For a while I didn’t write. Anything. I might have kept a journal, but I can’t find it now. I remember why I stopped writing. It was because I’d convinced myself (and let other people convince me) that it was a waste of time, it would lead nowhere. I can’t believe I actually let myself believe that to the degree that I stopped. Writing is hard, scary and often demoralizing work, but as it turns out, Jewish communal service is not so different.
I have loved working for Hillel. It has allowed me to create community, make change, challenge myself, travel, learn about what I’m good at, build connections, and meet the people in my life who are the most amazing and important. And as much as it has been painful and frustrating, it has also become safe. I’ve stopped planning, instead, I’m running in place. The truth is that I don’t know anymore if Jewish communal service is what I actively want, or just where I’ve ended up.

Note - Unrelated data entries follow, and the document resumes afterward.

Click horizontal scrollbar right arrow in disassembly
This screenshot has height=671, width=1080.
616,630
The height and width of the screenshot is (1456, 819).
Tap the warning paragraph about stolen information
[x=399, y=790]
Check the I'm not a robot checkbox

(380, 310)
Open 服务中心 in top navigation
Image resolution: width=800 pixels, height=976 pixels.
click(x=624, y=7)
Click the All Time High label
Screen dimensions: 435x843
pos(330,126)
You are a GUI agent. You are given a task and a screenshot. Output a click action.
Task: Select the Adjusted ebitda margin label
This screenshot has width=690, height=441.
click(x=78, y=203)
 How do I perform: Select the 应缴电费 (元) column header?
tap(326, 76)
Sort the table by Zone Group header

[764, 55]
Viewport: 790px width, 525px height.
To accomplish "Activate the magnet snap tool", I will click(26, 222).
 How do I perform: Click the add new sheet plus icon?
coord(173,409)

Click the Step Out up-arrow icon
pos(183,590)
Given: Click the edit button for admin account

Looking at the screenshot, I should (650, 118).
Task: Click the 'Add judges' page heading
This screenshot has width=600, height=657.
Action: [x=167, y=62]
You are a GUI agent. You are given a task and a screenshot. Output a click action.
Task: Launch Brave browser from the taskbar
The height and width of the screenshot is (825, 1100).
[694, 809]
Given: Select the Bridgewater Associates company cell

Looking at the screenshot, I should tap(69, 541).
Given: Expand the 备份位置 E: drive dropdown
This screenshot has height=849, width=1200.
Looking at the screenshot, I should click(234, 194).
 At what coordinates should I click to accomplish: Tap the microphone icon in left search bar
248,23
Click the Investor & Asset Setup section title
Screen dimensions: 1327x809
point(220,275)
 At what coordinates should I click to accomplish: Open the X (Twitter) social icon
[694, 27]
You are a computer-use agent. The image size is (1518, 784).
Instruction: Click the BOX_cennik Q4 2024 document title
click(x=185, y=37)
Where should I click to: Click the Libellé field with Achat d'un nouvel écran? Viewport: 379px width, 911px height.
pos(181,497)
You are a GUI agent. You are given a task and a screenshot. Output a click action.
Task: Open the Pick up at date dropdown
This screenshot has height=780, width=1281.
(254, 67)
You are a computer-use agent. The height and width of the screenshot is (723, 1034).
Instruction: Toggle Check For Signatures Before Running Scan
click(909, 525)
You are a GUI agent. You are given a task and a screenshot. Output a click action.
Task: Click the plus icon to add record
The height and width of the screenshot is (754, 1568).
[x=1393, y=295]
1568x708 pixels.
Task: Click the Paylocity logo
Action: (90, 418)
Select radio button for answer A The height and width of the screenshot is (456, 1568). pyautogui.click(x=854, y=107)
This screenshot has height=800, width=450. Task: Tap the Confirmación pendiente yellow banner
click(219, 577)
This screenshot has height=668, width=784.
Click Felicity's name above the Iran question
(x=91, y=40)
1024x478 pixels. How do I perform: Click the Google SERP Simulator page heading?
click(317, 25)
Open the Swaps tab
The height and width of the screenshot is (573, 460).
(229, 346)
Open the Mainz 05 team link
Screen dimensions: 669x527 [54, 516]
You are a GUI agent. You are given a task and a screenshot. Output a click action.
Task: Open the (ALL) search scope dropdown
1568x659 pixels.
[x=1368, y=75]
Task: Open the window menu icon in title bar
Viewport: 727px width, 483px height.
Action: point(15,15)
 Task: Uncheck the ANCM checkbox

Y is someone I love talking for many reasons, one of which is that she keeps me on my political toes. The other day, she said, “I’d love to see you get a PhD.” I think I hemmed and hawed during our conversation, which was basically about how I would love to get paid to talk about gender and sexuality and feminism all day. When she was gone, it occurred to me how much I had once wanted a PhD. I literally could not think of anything that would make me happier than being able to read and write through a feminist lens all day. When had I given up on that?
On one hand, I’m tired, and on the other, I feel like this is the time to take some risks I haven’t taken in a while, big risks, or at least, risks that feel big to me, like the PhD, or my temporarily abandoned goal of finishing my short story collection. The good news, of course, is that I’m my own boss, and I have been for years, and so the only person I’m really accountable to is myself. For that, I feel lucky
In my first draft of “The Movement of Everything,” Laurel and Joel watch Emmy leave for college, sitting in the passenger seat with her cello case propped up between her legs so she can keep track of it at all times. Since then, I’ve written a variation on this scene, with different people, in a different city. In this version, watching someone drive away is a beginning, not an end.